--- PROVIDED PASSAGE ---
╭──

Troubleshoot wireless network connection problems in 10 steps
When troubleshooting wireless network issues, several scenarios can emerge. But valuable end-user insights can help network administrators root out problems.
Wireless networking is both pervasive and getting more complicated behind the scenes. For end users, Wi-Fi is the invisible network resource they connect to. For wireless network administrators -- who design, deploy and support the wireless LAN -- the Wi-Fi network is a fairly complicated beast with many moving pieces that are part of the bigger networking environment.
When wireless connection problems occur, how end users and administrators respond depends on various factors. In this article, we consider 10 common steps for troubleshooting and exonerating the wireless network on the way to finding the source of trouble.
Step 1. Turn it on and point it in the right direction
Sometimes, the most obvious causes of system trouble can be the hardest to see. All of us make faulty assumptions at times. When we try to access the Wi-Fi network and nothing happens, it's best to start with the basics. In that case, follow these fundamental steps:
- Regardless of what mobile device you are using, verify that the wireless network adapter is toggled on.
- Make sure your device is not in airplane mode, as that is a functional block to seeing a wireless signal.
- Ensure you are not configured for a static IP address, which is usually a special-case configuration.
- Many wireless LAN (WLAN) environments have multiple service set identifiers, or network names, and not all of them lead to where you want to go. When your Wi-Fi is enabled and you show a connection but can't get an internet connection, check to make sure you are connected to the right network for your particular role. Some wireless networks are special-purpose dead ends that don't reach the internet.
- Depending on what network you are connecting to, you may need coordinated permission to use the Wi-Fi. If you skip this step, the wireless network can certainly feel broken.
Step 2. Define the scale of the problem
The majority of Wi-Fi problems are single-client issues -- as long as the network was designed and installed by qualified professionals. At the same time, even market-leading vendors can deliver buggy code, and good components occasionally do fail.
When you encounter wireless network performance issues, you need to understand how far the problem stretches. This step applies whether you run the network or just use it. When experiencing wireless connection problems, end users can gauge the scope of the issue by following these steps:
- Take a deep breath before you start calling the entire wireless environment bad. If you are the only one having wireless connection problems in a room full of people, then that is telling.

╰──

--- EXERCISE INSTRUCTIONS ---
1. Summarize the wireless troubleshooting article in two sentences.
2. In the wireless troubleshooting article, what reason is given for making sure a device is not in airplane mode?
3. Extend the wireless troubleshooting article, picking up right after its last sentence.
The material that follows the wireless troubleshooting article was drawn from a separate source.

[Stored data]

╭──

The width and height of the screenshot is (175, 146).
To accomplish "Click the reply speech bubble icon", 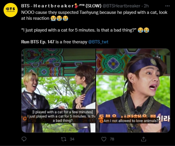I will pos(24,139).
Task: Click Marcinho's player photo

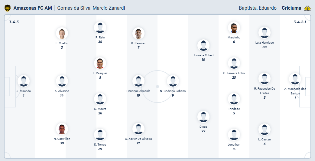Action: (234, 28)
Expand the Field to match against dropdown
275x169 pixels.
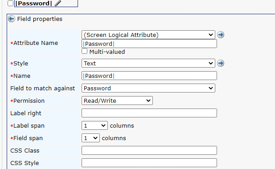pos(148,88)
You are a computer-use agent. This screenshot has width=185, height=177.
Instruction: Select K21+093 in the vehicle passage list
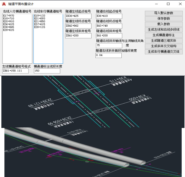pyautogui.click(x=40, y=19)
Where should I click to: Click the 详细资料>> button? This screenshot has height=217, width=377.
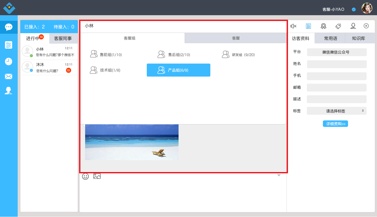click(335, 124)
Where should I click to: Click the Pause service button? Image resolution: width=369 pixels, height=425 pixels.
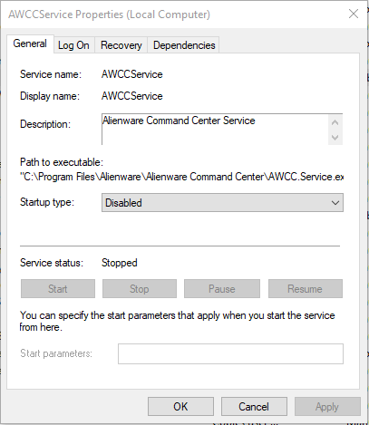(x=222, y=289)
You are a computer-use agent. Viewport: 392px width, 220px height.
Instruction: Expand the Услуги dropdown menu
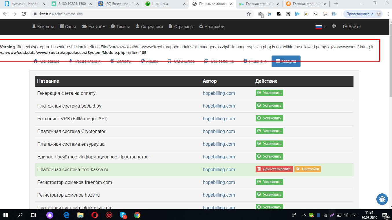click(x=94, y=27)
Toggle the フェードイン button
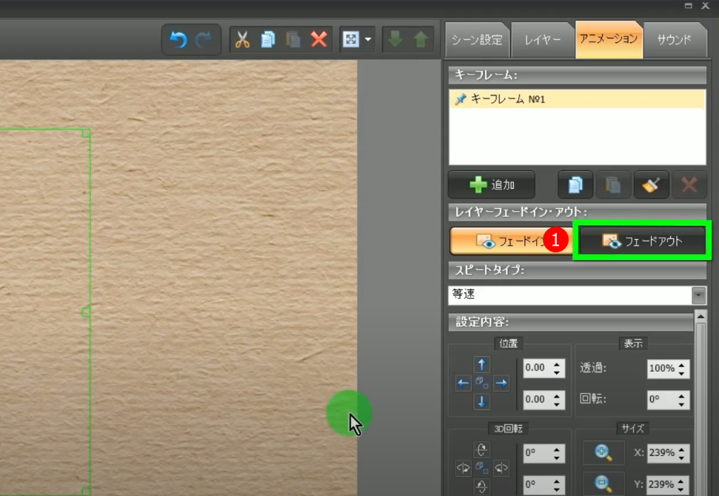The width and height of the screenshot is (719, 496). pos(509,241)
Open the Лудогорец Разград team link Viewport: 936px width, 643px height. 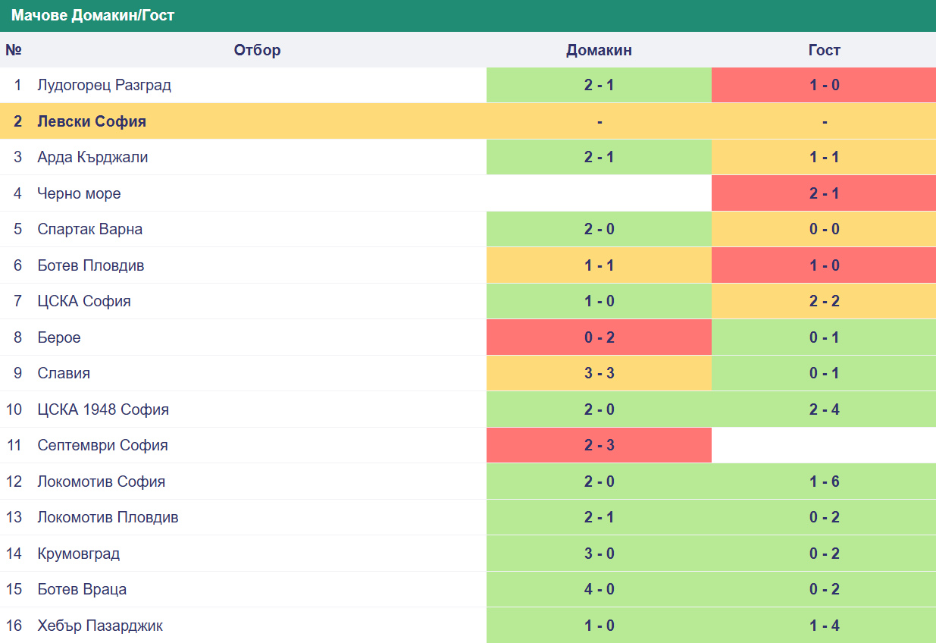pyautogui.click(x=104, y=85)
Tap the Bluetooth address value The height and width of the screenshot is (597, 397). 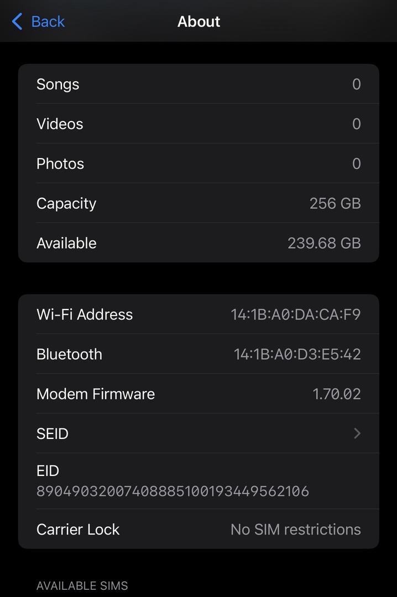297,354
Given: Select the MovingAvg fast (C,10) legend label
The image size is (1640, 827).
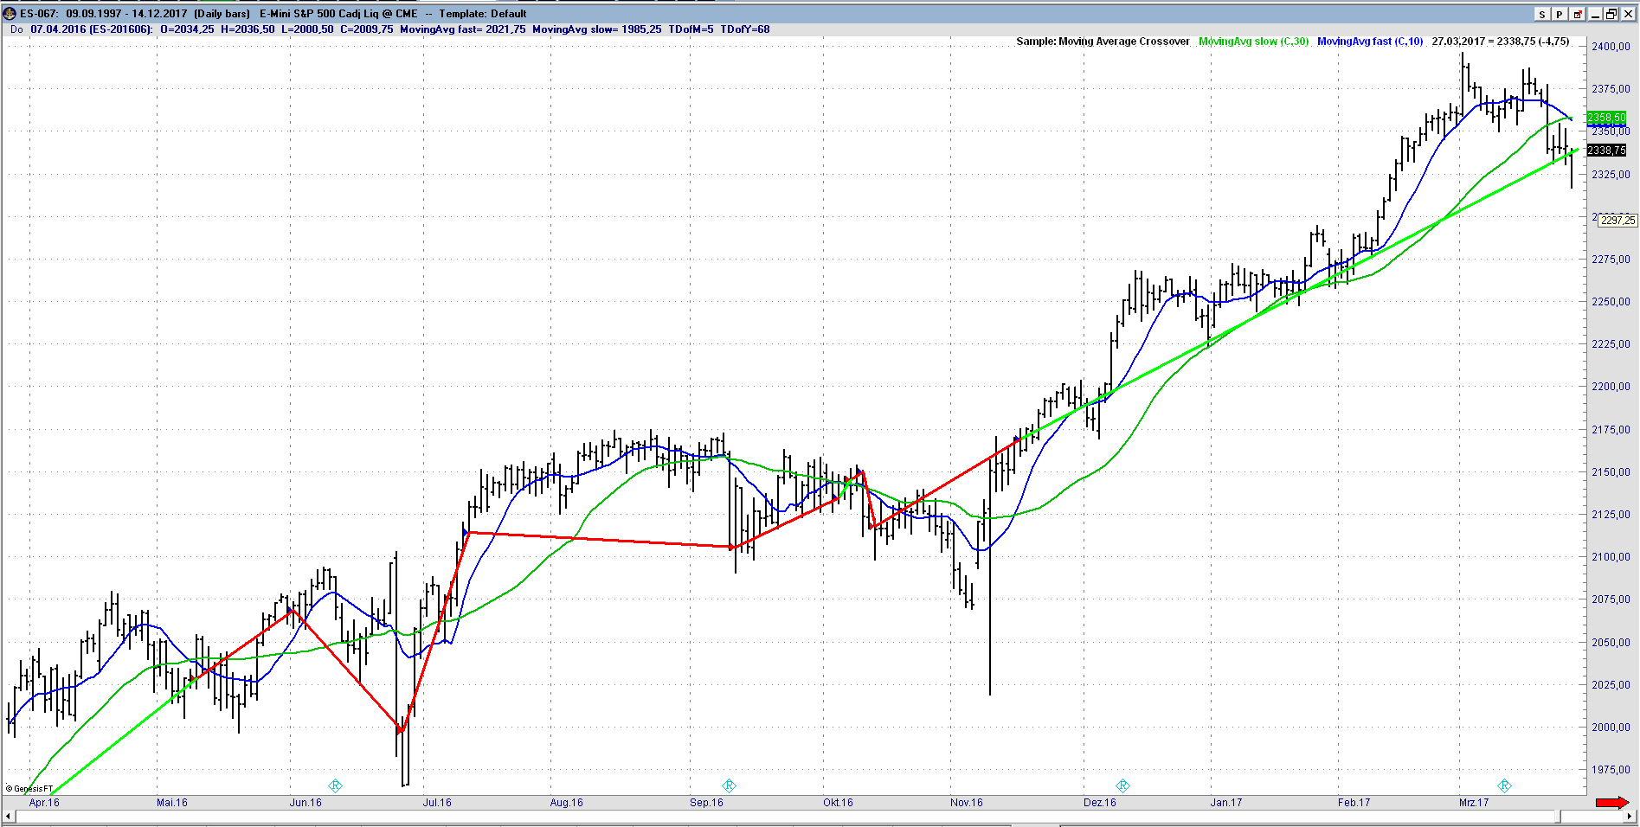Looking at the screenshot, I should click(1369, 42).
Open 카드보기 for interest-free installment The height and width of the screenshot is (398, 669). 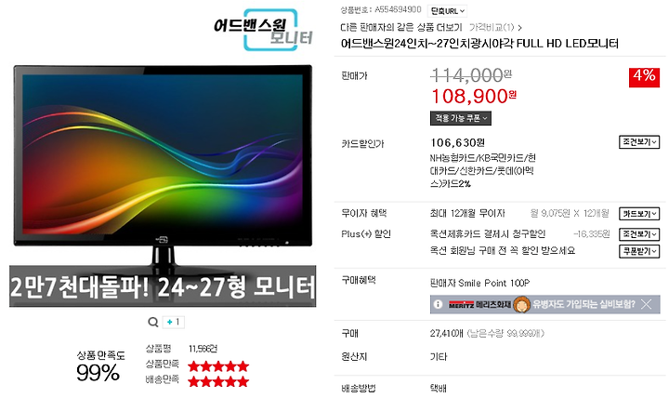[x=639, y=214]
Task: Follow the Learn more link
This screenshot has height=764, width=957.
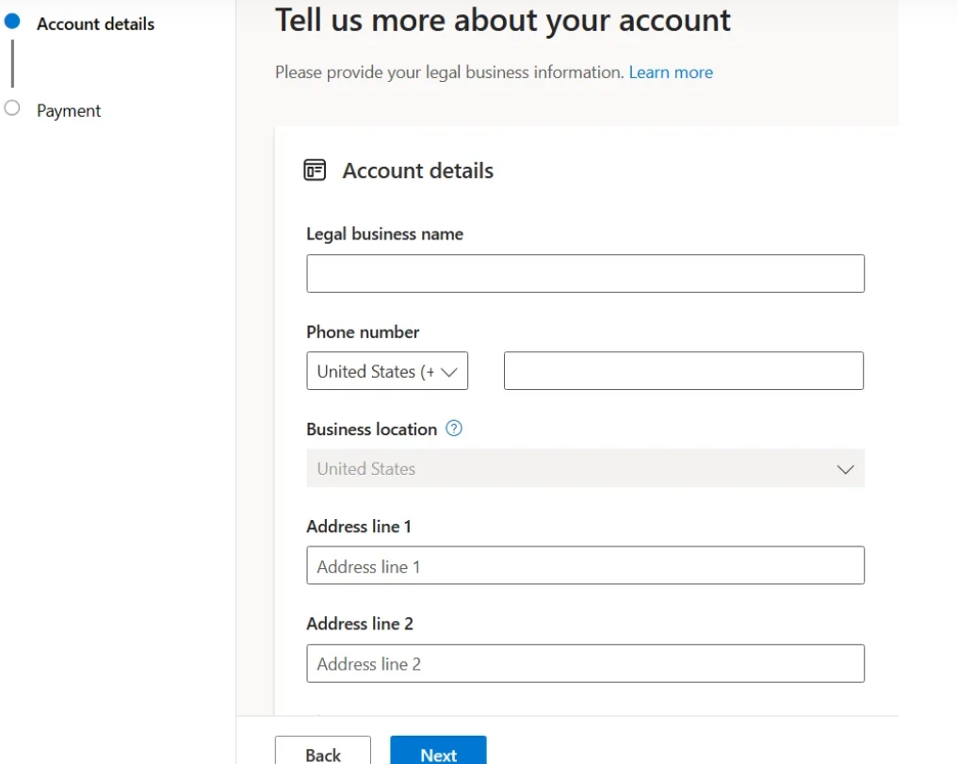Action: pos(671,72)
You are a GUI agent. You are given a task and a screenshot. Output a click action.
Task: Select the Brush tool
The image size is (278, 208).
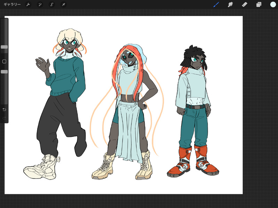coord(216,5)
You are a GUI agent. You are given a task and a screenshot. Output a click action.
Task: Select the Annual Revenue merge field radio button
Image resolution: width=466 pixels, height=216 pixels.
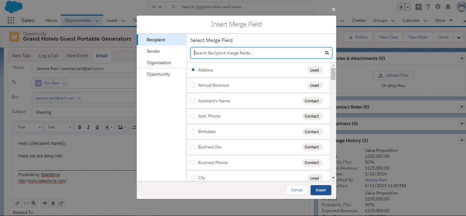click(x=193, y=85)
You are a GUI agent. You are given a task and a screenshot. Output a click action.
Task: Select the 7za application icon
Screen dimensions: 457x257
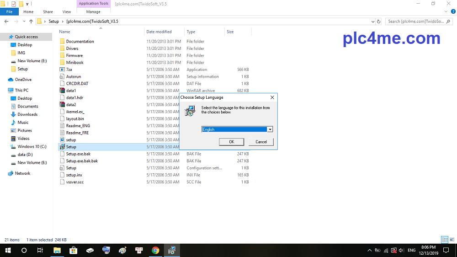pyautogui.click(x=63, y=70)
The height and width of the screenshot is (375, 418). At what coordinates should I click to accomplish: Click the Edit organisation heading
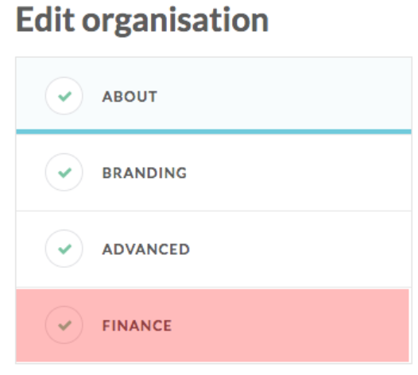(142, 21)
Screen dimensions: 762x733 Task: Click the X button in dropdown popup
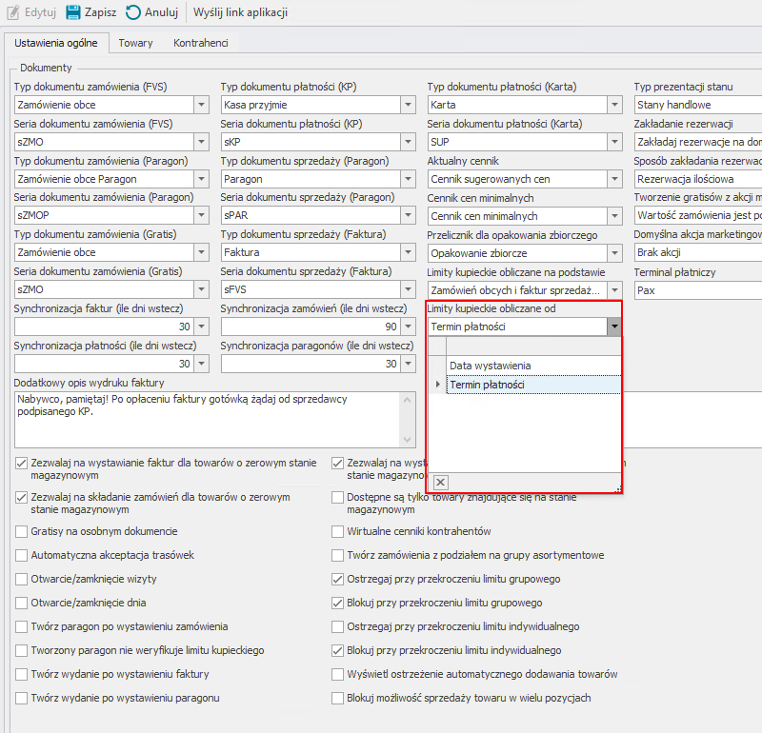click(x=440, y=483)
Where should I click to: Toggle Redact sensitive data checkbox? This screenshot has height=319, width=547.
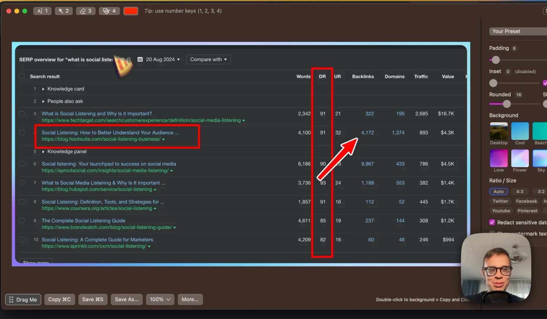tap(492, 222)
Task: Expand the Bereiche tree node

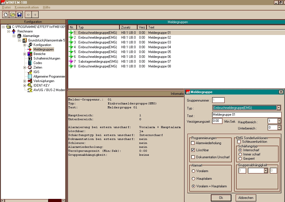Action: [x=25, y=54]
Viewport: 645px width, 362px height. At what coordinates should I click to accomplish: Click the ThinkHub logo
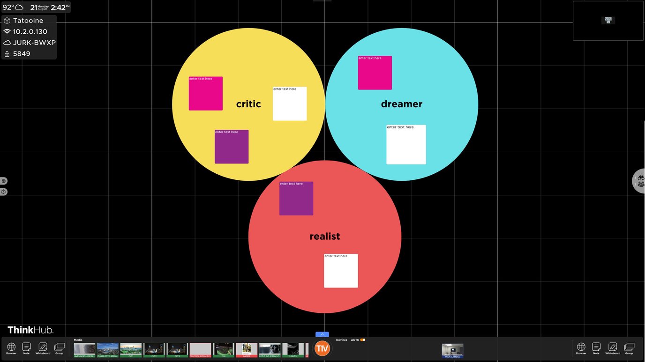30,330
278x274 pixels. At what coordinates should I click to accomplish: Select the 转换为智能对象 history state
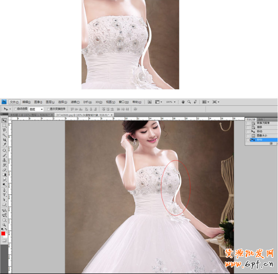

╰──

--- RESULTS OF THE EXERCISE ---
1. Wireless networking is pervasive and increasingly complicated, and the article lays out 10 common steps for troubleshooting wireless connection problems. It starts with basics such as making sure the wireless adapter is on, airplane mode is off and the right network is chosen, then moves to defining the scale of the problem, since most Wi-Fi problems are single-client issues.

2. Airplane mode is a functional block to seeing a wireless signal.

3.
- Do you have a comparative device? For instance, can you connect with your laptop but not your smartphone? Can you compare your situation with someone nearby?
- If you conclude the issue is with a single device, user or password, then you may need help desk assistance to get configured correctly.
- All client devices and individual user accounts can have issues. Whether you're a C-level employee or your device is a top-end Apple product, everyone eventually experiences wireless connection problems.
- If multiple users are having issues, the more details you can provide to IT, the faster the resolution will be.
Step 3. Sleuth basic diagnostics
When your wireless connection fails, it can be unnerving, especially when you're trying to do actual work. Laptops, tablets and smartphones can show and tell you basic diagnostic information. But you have to know what you're looking at. Don't jump to conclusions based on scant information. When troubleshooting wireless connection problems, consider these diagnostic steps:
- Signal bars are perhaps the most basic and universal indicator of wireless signal strength. When wireless network connectivity is in question, we probably all take a look at the bars. If the bars are not present or too weak, then that's good information -- but it may not tell the whole story. Unfortunately, the algorithms behind signal bar indications vary across devices, and your "strong" signal may seem only mediocre on my device, even when we are in the same location.
- Some client devices are especially poor at roaming, which is the process of leaving one cell for a stronger or better one. Roaming is mostly all client-controlled, subject to however the wireless adapter driver code was written. This is not spelled out in the 11 standard, so vendors have flexibility to put their own spin on roaming. If my device doesn't roam well, my weak signal can be poor device performance on a perfectly healthy network.
- How do you know what speed you should get on a particular WLAN? That's a tough question, with many variables depending on device model, network hardware and even internet service provider speed. Generally, no one cares as long as things are running well. But, when trouble hits, this is another area of great variability across client devices and specific locations covered by the wireless network.
- Ping with caution. One of the most universal network troubleshooting steps is to ping a destination. This tells you whether the target device is alive, the network path between source and destination is good in both directions, and how long it took to get a response. But ping may fail for several reasons -- from host-based firewall settings to filtering along the way. Use ping, but know it's not absolute.
- DNS problems can be tricky. What if I try to reach www.techtarget.com, and it fails? Is the Wi-Fi broken? Maybe not. DNS translates the TechTarget server name to and from its IP address. If I put the IP address in the browser and get to the site, we have a DNS issue. Basic DNS tests are easy, and they tell a lot when troubleshooting. Include your DNS findings in any trouble ticket. This service may be provided locally or from an internet service provider.
- Most well-run networks have everything labeled in some fashion. If you are reporting trouble and have an access point (AP) within sight, try to note how it's labeled and what color LEDs are visible on it. Every bit of input helps for troubleshooting wireless connection problems.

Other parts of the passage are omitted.